Operands 操作数
i = immediate constant, r = any general purpose register, r32 = 32-bit register, etc., mm = 64
bit mmx register, x or xmm = 128 bit xmm register, y = 256 bit ymm register, sr = segment
register, m = any memory operand including indirect operands, m64 means 64-bit memory
operand, etc.
Reciprocal throughput 吞吐量的倒数=时钟周期/指令 越小越好。
(Reciprocal throughput is simply the reciprocal of the maximum throughput of a particular instruction. Throughput is measured in instructions/cycle, so reciprocal throughput is cycles/instruction.
The throughput is the maximum number of instructions of the same kind that can be
executed per clock cycle when the operands of each instruction are independent of the
preceding instructions. The values listed are the reciprocals of the throughputs, i.e. the
average number of clock cycles per instruction when the instructions are not part of a
limiting dependency chain. For example, a reciprocal throughput of 2 for FMUL means that
a new FMUL instruction can start executing 2 clock cycles after a previous FMUL. A
reciprocal throughput of 0.33 for ADD means that the execution units can handle 3 integer
additions per clock cycle.)
Latency 延时 表示完全执行一个指令所需的时钟周期,延时越少越好。
(The latency of an instruction is the delay that the instruction generates in a dependency
chain. The measurement unit is clock cycles. Where the clock frequency is varied
dynamically, the figures refer to the core clock frequency. The numbers listed are minimum
values. Cache misses, misalignment, and exceptions may increase the clock counts
considerably. Floating point operands are presumed to be normal numbers. Denormal
numbers, NAN’s and infinity may increase the latencies by possibly more than 100 clock
cycles on many processors, except in move, shuffle and Boolean instructions. Floating point
overflow, underflow, denormal or NAN results may give a similar delay. A missing value in
the table means that the value has not been measured or that it cannot be measured in a
meaningful way.)
µops 微操作(micro-operation)
Uop or µop is an abbreviation for micro-operation. Processors with out-of-order cores are
capable of splitting complex instructions into µops. For example, a read-modify instruction
may be split into a read-µop and a modify-µop. The number of µops that an instruction
generates is important when certain bottlenecks in the pipeline limit the number of µops per
clock cycle.
Execution unit 执行单元 (每个执行单元可以处理特定类型的微操作)
The execution core of a microprocessor has several execution units. Each execution unit
can handle a particular category of µops, for example floating point additions. The
information about which execution unit a particular µop goes to can be useful for two
purposes. Firstly, two µops cannot execute simultaneously if they need the same execution
unit. And secondly, some processors have a latency of an extra clock cycle when the result
of a µop executing in one execution unit is needed as input for a µop in another execution
unit.
Execution port 执行端口(每个执行端口一次只能传送一个微操作到执行单元中)
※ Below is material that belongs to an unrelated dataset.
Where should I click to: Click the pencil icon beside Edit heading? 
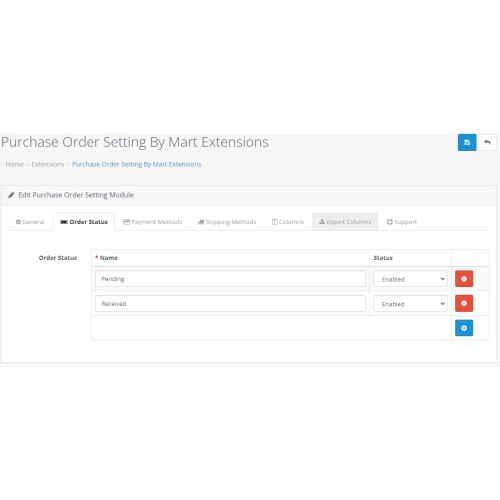coord(11,195)
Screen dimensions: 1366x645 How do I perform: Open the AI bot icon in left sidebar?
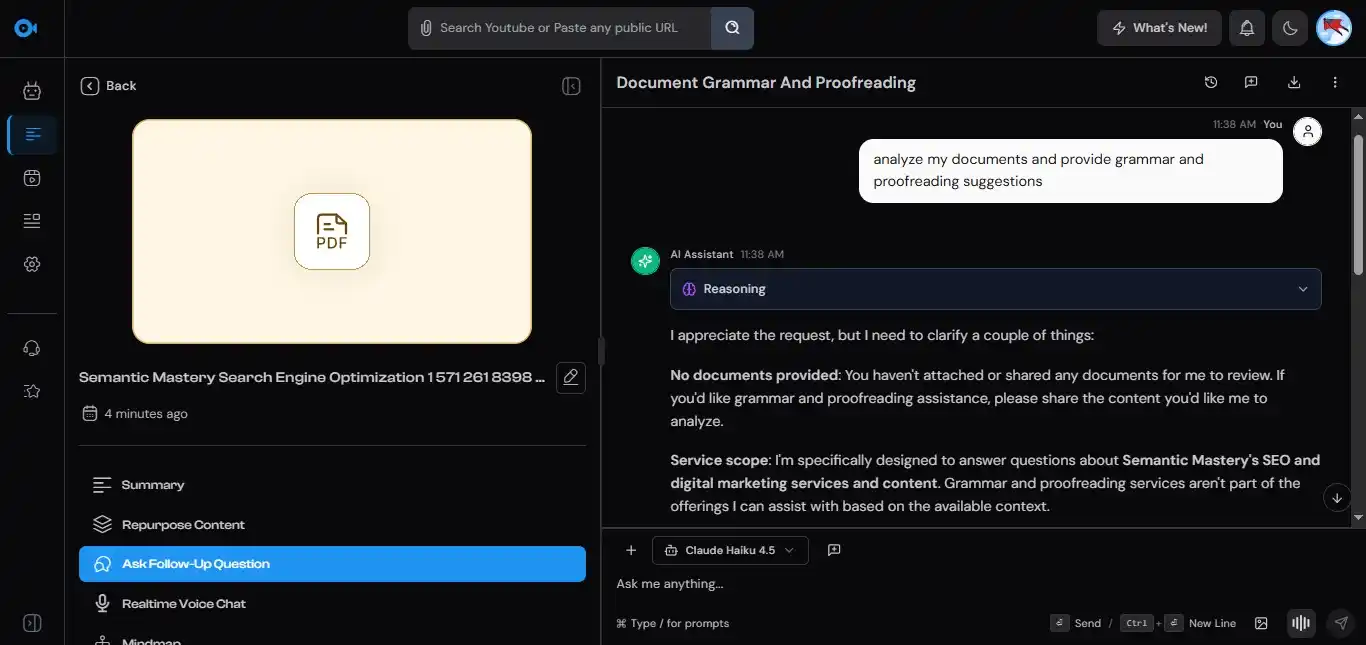[32, 91]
The execution units are clustered around a few execution ports on most Intel processors.
Each µop passes through an execution port to get to the right execution unit. An execution
port can be a bottleneck because it can handle only one µop at a time. Two µops cannot
execute simultaneously if they need the same execution port, even if they are going to
different execution units.